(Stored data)
╔══

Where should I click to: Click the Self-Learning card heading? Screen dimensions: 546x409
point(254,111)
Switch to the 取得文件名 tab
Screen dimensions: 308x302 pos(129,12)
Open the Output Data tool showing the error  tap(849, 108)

╚══

• EXERCISE INSTRUCTIONS: Go through the records and print each one exactly.

• RESPONSE TO THE EXERCISE:
Where should I click to: Click the Self-Learning card heading? Screen dimensions: 546x409
point(254,111)
Switch to the 取得文件名 tab
Screen dimensions: 308x302 pos(129,12)
Open the Output Data tool showing the error  tap(849, 108)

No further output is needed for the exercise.